(Saved data entries)
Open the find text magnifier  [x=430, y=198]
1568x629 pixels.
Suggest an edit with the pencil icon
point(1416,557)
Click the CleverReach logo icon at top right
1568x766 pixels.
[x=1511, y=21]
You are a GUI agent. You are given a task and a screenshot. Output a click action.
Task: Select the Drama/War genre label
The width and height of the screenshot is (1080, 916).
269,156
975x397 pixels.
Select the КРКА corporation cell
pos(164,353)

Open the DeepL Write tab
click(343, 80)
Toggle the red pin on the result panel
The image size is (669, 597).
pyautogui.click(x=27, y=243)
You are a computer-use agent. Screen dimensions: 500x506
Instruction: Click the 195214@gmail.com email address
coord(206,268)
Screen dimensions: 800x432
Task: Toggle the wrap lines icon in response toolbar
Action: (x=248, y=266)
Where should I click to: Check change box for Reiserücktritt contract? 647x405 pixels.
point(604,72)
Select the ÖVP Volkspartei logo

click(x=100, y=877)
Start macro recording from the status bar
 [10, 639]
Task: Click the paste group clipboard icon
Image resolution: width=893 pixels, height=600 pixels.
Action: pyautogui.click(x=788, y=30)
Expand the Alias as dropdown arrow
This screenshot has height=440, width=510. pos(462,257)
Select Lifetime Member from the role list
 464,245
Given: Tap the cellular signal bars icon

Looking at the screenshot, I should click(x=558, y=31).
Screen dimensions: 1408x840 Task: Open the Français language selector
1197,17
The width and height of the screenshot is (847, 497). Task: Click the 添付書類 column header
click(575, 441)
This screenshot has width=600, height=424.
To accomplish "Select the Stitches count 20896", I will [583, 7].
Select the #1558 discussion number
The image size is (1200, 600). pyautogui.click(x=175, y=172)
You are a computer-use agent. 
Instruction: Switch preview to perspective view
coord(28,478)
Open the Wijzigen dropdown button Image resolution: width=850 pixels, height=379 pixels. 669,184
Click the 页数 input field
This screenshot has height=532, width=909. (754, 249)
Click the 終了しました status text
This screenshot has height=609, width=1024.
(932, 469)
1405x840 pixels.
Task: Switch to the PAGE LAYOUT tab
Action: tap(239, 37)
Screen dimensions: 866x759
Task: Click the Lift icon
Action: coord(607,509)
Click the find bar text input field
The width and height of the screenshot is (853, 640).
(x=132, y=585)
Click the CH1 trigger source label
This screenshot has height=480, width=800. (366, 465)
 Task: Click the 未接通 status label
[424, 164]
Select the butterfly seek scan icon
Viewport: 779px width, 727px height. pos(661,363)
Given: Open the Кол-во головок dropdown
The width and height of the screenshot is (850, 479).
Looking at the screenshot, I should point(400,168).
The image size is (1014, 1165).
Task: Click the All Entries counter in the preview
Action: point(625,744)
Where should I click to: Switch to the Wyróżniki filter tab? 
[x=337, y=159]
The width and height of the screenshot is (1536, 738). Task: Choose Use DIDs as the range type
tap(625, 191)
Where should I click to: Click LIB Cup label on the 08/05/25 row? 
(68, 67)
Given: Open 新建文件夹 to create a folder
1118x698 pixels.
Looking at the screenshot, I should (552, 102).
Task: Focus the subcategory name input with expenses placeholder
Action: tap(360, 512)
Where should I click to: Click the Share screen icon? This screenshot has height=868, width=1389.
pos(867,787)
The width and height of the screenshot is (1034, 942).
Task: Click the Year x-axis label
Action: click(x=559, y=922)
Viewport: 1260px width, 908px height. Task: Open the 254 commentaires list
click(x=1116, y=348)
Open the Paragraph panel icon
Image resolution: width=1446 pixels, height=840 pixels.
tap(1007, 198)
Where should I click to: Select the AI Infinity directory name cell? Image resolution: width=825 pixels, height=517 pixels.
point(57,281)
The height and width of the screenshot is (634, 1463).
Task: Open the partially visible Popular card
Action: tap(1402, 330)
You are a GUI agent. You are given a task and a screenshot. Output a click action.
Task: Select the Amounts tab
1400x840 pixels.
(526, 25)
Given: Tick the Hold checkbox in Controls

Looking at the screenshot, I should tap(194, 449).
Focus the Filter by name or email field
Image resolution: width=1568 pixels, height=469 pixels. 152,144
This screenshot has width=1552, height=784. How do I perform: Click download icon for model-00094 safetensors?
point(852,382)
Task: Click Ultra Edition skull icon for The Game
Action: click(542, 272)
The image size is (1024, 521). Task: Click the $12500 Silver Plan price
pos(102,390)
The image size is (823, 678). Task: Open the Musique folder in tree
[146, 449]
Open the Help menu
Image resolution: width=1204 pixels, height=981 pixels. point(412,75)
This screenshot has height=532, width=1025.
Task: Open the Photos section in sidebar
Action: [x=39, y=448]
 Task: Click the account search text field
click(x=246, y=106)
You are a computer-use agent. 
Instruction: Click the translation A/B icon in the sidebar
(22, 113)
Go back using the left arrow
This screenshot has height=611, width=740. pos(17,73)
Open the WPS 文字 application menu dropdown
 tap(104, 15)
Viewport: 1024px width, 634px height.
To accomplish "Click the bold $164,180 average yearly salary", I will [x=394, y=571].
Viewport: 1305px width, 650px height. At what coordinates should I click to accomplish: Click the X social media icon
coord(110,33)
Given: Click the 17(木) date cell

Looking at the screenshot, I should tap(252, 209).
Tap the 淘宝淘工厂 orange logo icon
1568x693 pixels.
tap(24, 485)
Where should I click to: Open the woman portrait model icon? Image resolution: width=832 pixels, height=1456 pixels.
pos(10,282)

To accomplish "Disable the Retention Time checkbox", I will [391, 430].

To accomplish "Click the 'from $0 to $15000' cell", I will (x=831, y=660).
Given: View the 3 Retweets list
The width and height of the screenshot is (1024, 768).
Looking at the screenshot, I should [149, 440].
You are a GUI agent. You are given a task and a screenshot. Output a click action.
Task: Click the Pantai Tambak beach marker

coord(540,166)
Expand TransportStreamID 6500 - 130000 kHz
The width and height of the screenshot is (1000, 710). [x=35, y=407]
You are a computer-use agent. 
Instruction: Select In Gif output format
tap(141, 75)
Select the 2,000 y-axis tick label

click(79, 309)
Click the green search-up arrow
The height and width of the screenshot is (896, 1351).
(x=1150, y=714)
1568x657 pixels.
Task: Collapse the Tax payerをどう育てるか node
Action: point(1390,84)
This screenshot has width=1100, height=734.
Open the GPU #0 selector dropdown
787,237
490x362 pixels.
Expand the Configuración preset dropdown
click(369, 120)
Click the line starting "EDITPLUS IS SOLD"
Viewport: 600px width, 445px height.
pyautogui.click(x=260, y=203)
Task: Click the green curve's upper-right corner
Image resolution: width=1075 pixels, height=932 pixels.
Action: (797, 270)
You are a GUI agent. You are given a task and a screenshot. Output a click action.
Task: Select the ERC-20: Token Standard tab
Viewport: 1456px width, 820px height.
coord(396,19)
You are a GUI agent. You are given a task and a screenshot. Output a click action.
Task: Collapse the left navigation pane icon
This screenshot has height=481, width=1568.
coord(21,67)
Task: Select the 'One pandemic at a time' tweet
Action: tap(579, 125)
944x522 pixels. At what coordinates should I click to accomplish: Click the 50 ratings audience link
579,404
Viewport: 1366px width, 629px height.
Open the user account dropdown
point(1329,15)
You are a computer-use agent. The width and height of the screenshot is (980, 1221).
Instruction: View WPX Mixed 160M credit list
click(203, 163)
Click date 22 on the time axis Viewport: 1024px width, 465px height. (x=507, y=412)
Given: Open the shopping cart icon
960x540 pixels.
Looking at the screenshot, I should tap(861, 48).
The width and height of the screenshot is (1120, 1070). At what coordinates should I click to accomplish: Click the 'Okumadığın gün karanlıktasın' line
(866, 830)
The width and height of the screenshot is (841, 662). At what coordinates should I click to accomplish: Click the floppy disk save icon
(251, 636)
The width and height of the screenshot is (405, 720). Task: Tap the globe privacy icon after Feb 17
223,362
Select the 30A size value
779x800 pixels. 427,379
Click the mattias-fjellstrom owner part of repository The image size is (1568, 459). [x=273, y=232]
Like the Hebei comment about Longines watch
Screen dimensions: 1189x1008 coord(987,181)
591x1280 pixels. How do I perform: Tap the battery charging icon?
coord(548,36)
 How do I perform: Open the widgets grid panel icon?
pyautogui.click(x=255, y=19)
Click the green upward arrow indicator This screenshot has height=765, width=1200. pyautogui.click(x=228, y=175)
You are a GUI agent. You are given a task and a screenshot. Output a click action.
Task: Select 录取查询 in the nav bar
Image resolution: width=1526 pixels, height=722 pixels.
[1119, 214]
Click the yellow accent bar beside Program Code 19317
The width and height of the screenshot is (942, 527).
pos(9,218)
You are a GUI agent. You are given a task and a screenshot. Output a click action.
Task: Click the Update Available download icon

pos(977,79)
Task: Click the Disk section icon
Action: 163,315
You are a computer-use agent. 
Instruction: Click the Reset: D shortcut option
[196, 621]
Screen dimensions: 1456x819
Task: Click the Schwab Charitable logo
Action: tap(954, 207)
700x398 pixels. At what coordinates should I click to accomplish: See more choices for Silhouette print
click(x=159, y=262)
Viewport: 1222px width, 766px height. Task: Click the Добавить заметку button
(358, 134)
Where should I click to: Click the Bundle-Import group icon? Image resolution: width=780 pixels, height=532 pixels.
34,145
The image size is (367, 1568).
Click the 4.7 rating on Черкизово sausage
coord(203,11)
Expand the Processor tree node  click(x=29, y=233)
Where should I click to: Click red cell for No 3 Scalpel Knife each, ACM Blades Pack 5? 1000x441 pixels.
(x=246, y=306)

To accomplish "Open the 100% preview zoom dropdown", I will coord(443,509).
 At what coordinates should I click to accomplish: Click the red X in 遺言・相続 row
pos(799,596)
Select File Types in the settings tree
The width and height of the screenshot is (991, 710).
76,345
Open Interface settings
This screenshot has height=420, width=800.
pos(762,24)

*TASK REQUIREMENTS*
Whichever lines of the records above hold the word "right" should all be copied out.

*PROBLEM SOLUTION*
Click the CleverReach logo icon at top right
Task: Click the green curve's upper-right corner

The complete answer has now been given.